* Предложенный отрывок
- - -
Экипаж «Эссекса» ел и спал в трех разных местах: это были каюты капитана и помощников в кормовой части судна; кубрик прямо перед офицерскими каютами, где жили гарпунеры и юные нантакетцы; и бак, слабо освещенное помещение в носовой части корабля, отделенное от кубрика помещением для хранения ворвани. Разделение между баком и остальными помещениями корабля было не просто пространственным, а расовым. По словам Аддисона Пратта, «зеленорукого», отправившегося в 1820 году в плавание на борту нантакетского судна, бак «был заполнен неграми», в то время как белые матросы жили в кубрике. Разделяя убеждения, общие для всех нантакетских китобоев, Томас Никерсон считал, будто ему «повезло, что все эти негры были так далеко от нас».
- - -
* Исходные данные
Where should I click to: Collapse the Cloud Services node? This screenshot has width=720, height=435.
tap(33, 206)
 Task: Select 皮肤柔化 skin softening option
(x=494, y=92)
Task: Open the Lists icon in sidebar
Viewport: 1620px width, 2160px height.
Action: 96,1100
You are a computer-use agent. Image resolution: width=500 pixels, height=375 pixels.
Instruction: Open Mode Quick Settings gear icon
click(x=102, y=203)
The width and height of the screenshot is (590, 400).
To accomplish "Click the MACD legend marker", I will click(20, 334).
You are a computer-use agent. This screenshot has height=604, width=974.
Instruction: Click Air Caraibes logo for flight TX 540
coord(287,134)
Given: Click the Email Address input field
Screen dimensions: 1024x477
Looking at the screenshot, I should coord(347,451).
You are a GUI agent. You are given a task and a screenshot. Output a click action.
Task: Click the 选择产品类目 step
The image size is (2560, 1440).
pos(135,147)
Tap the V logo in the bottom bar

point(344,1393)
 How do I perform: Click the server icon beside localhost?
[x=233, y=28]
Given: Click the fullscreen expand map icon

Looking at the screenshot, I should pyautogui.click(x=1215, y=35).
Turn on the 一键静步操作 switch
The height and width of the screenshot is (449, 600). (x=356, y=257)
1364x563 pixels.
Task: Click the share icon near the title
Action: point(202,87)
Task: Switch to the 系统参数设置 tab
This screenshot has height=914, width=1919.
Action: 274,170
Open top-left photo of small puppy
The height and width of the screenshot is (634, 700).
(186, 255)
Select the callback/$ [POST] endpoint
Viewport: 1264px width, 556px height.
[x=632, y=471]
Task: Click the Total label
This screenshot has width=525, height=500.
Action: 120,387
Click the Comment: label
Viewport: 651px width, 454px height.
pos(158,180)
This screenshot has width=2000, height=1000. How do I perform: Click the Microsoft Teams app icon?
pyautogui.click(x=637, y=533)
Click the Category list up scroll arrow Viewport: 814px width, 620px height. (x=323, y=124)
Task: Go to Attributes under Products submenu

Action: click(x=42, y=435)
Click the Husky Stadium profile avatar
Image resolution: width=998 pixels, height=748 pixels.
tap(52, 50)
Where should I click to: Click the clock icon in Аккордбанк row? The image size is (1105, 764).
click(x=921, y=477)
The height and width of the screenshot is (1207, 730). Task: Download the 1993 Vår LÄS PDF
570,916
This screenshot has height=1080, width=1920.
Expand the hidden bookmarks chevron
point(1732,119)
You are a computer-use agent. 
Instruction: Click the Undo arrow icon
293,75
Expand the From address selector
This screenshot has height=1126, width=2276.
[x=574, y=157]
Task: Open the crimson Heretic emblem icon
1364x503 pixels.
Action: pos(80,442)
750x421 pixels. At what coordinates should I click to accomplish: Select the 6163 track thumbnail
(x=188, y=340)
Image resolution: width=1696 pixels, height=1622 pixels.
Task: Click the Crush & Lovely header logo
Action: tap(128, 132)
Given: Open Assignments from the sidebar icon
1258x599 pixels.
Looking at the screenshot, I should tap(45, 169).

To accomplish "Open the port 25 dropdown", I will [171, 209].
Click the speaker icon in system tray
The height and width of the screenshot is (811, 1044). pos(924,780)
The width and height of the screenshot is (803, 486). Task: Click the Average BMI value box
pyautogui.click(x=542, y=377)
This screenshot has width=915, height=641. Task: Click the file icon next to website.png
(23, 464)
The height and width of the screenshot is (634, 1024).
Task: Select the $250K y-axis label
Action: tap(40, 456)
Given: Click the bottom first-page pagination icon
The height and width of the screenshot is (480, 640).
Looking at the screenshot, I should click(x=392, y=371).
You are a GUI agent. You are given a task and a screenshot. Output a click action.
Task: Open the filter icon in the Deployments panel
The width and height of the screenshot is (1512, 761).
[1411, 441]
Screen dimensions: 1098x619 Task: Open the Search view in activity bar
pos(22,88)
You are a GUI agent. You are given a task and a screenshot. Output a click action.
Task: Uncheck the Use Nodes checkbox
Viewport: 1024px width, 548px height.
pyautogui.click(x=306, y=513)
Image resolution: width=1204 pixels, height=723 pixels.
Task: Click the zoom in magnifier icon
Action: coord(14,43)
- - -
* Задачи
a) В каких трех местах, согласно отрывку об экипаже «Эссекса», люди ели и спали? Перечислите все.
b) Продолжите отрывок об экипаже «Эссекса» после его последнего предложения.

* Ответы по задачам
a)
1. Каюты капитана и помощников в кормовой части судна.
2. Кубрик прямо перед офицерскими каютами, где жили гарпунеры и юные нантакетцы.
3. Бак, слабо освещенное помещение в носовой части корабля.

b)
Но и у бака были свои преимущества. Его изоляция – а попасть туда можно было только через люк на палубе – позволяла обитателям создать свой маленький мирок. Ричард Генри Дана, автор книги «Два года на палубе», во время своего путешествия на торговом судне, состоявшегося в тридцатых годах, предпочел кубрику бак. Там «ты сразу оказывался под пристальным надзором командиров и не мог танцевать, петь, играть, курить, шуметь и жаловаться или предаваться любым другим матросским удовольствиям». На баке негры рассказывали байки – обменивались историями о разных судах и о своих товарищах по плаванию, вспоминали старые морские легенды. Они танцевали и пели песни, часто подыгрывая себе на скрипке. Молились своему богу и, согласно еще одной морской традиции, передразнивали капитана и его помощников.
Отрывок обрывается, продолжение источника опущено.